Required work: Scan the data below and state the number of lines that include the word "computer", adding no comment.
*** Opening of Provided records ***
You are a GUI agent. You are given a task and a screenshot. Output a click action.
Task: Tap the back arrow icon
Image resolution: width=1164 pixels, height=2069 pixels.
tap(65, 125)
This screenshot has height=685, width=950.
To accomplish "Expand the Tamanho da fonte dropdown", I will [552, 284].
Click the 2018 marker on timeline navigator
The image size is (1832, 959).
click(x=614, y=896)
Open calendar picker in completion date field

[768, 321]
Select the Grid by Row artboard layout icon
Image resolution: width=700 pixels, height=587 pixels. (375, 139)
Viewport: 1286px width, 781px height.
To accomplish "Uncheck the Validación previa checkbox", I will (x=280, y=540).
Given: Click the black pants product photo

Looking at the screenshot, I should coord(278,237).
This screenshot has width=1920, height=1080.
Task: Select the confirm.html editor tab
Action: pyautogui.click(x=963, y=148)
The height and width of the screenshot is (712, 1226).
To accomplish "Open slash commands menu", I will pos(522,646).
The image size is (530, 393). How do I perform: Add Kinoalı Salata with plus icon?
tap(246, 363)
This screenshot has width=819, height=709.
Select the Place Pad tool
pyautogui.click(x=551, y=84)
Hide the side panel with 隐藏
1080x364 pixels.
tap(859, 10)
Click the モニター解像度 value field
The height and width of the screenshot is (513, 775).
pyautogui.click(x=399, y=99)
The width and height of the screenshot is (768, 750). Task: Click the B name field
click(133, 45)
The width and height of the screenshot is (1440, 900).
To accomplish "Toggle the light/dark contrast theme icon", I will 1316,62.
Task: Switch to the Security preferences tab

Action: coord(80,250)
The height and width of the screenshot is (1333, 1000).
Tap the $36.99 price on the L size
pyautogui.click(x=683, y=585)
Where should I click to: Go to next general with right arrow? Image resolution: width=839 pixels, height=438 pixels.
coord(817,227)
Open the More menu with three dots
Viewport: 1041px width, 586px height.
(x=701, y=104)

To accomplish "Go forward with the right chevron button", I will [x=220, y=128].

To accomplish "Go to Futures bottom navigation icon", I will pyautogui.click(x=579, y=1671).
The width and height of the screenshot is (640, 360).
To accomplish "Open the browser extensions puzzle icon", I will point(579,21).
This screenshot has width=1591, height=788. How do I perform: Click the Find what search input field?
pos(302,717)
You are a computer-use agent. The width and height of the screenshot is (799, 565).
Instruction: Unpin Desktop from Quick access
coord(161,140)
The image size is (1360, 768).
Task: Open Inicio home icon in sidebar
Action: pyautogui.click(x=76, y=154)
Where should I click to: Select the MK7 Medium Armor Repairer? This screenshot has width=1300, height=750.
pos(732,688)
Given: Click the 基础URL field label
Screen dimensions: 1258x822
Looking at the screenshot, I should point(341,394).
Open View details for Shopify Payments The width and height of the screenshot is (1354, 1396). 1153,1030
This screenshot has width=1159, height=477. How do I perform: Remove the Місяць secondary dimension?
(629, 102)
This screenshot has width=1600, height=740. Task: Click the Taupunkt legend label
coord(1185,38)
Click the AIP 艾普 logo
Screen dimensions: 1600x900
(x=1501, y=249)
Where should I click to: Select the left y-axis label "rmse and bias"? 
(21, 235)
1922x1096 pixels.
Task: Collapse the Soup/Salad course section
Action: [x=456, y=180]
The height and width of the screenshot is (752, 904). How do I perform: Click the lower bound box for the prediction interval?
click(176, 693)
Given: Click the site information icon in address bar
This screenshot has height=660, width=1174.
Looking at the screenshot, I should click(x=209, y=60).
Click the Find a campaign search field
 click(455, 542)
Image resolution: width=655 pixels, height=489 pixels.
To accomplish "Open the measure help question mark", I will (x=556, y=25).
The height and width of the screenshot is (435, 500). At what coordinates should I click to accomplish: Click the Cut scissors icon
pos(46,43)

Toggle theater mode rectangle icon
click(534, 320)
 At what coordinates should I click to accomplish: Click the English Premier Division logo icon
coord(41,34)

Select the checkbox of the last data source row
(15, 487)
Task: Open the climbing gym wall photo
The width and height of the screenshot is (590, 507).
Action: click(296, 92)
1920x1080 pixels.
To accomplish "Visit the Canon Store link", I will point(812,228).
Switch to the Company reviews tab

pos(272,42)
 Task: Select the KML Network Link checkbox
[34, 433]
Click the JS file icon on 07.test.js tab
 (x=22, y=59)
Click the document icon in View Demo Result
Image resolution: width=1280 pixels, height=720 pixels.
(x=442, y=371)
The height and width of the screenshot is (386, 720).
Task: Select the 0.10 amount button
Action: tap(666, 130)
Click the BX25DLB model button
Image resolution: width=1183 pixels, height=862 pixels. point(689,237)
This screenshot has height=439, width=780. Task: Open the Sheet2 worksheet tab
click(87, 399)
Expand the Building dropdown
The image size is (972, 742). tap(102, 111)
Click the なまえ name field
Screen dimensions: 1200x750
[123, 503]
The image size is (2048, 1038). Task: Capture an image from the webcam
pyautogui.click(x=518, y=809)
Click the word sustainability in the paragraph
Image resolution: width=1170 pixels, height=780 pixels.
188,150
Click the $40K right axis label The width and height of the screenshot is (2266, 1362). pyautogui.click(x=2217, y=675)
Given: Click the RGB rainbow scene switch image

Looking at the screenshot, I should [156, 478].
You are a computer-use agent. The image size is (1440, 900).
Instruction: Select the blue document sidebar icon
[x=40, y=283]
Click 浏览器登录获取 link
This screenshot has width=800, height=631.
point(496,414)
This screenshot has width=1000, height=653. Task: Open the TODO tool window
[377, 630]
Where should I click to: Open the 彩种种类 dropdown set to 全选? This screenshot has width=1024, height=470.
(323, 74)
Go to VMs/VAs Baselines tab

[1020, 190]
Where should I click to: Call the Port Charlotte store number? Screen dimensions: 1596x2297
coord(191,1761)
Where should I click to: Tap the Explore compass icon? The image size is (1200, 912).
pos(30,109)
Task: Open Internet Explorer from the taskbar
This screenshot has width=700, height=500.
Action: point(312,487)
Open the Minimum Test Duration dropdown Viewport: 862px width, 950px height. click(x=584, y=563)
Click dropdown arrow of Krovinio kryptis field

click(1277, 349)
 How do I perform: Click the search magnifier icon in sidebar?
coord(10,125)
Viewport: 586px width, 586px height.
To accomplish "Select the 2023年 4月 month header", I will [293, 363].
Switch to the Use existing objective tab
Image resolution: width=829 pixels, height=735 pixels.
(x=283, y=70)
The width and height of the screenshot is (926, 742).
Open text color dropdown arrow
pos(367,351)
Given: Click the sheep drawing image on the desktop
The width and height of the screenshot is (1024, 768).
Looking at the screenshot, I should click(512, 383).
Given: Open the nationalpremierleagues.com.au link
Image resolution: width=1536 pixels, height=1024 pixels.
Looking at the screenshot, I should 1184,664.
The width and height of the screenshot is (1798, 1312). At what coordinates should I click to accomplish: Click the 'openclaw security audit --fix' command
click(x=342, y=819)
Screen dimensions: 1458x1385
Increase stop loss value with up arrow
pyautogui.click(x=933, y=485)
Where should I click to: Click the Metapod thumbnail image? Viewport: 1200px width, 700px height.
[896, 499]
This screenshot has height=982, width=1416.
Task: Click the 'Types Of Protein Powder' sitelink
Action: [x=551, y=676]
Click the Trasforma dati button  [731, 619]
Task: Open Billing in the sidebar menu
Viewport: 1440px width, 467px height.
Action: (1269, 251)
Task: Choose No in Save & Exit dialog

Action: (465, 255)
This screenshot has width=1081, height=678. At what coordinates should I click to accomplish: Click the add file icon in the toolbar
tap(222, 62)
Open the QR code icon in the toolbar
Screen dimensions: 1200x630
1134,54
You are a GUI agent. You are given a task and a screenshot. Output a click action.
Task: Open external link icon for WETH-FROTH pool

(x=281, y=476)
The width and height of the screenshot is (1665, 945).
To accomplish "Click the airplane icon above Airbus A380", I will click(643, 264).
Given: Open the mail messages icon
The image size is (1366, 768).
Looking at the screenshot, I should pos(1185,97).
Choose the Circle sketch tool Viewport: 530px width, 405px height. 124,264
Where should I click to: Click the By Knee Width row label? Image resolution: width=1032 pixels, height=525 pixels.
*** Close of Provided records ***
Solution for this problem: 2